Jonny Gomes and Aubrey Huff were the only DRays to look really good at the plate, and at least one of them could be said to be counterbalanced by the sheer awfulness of Alex Gonzalez in the field. Three errors on the night, two of them in the 6th... that is bad. None of them resulted in runs, but if he could have found a way to make them do so, he probably would have.
You guys ever see a player for another team, and you covet him so much that it makes you breathless just to think about it? Because I sure do. And HOLY FREAKING CATS do I covet Zach Duke. Oh man. Oh man, I covet him so hard.
You guys, he struck out 5 tonight. Oh man, he dropped his ERA to under 1.00. He's 22. I know the league's still figuring him out, I know that. Right now I do not care, I am just filled with covetousness. I want him on my teeeeeeaaaammmmm.
The White and Red Sox are playing as we speak, prompting the usual grumbling about how we actually wear, you know, RED SOCKS, while they, confusingly, wear black socks. I dearly hope little Alex Cora gets into at least one of these games and hits some kind of massive towering homerun. His older brother is the ChiSux third base coach, and it would be completely sweet to see Alex thumb his nose at him as he rounded third in a sedate homerun trot.

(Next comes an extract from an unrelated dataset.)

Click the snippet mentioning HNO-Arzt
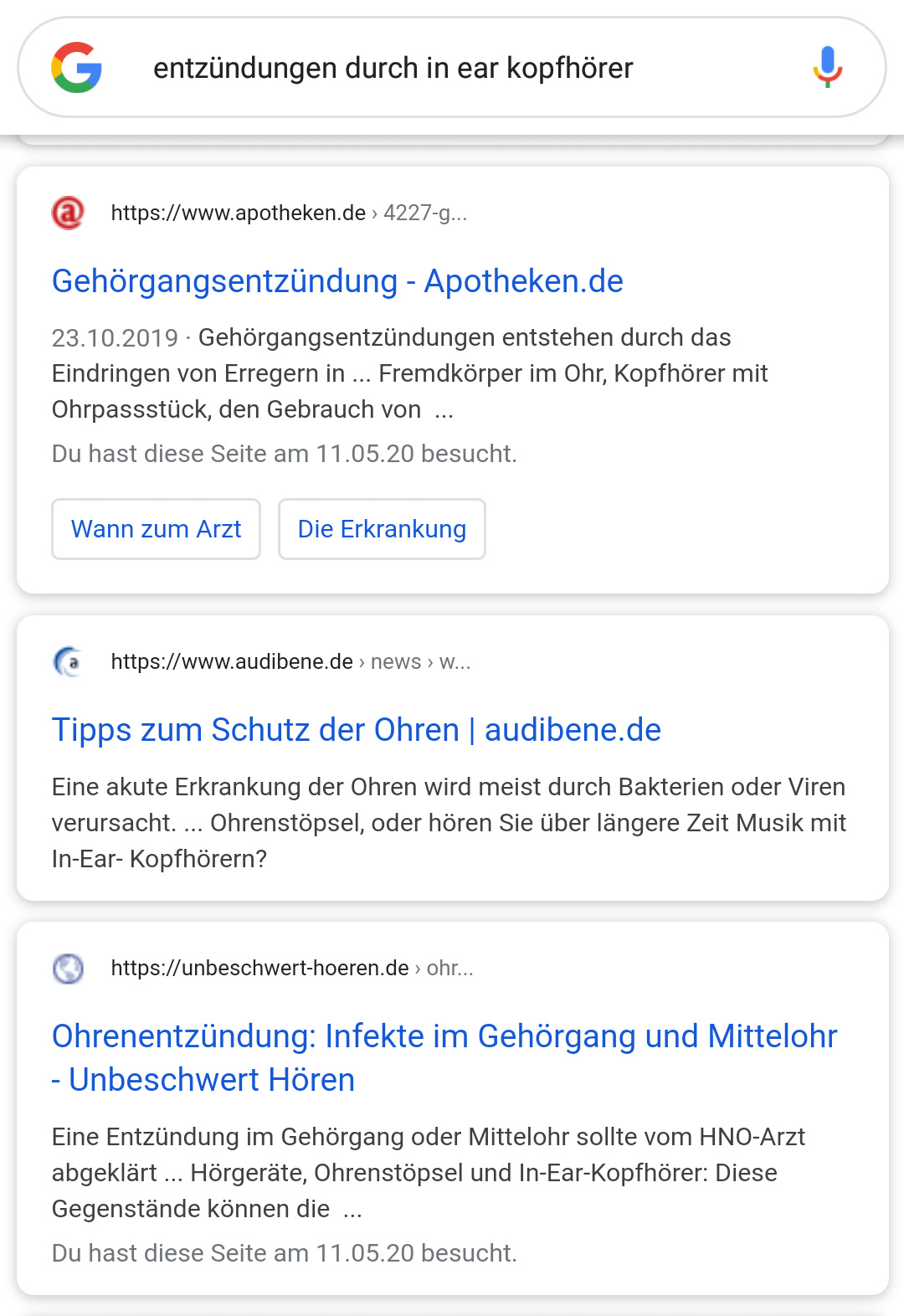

No matter what happens tonight, though, I think we all (fans and players both) need to remember this:
Please, everyone. Think of the kittens.
edit: Oh my god, I can't believe I nearly forgot this. Yesterday, Doug Mirabelli's at-bat music WAS BRONSON ARROYO SINGING 'DESTINY'. He doesn't even catch Bronson! I died like 5 times over in my seat.
Haiku because I feel like it:
A lot of errors; I am still glad that Edgar Now wears his socks up.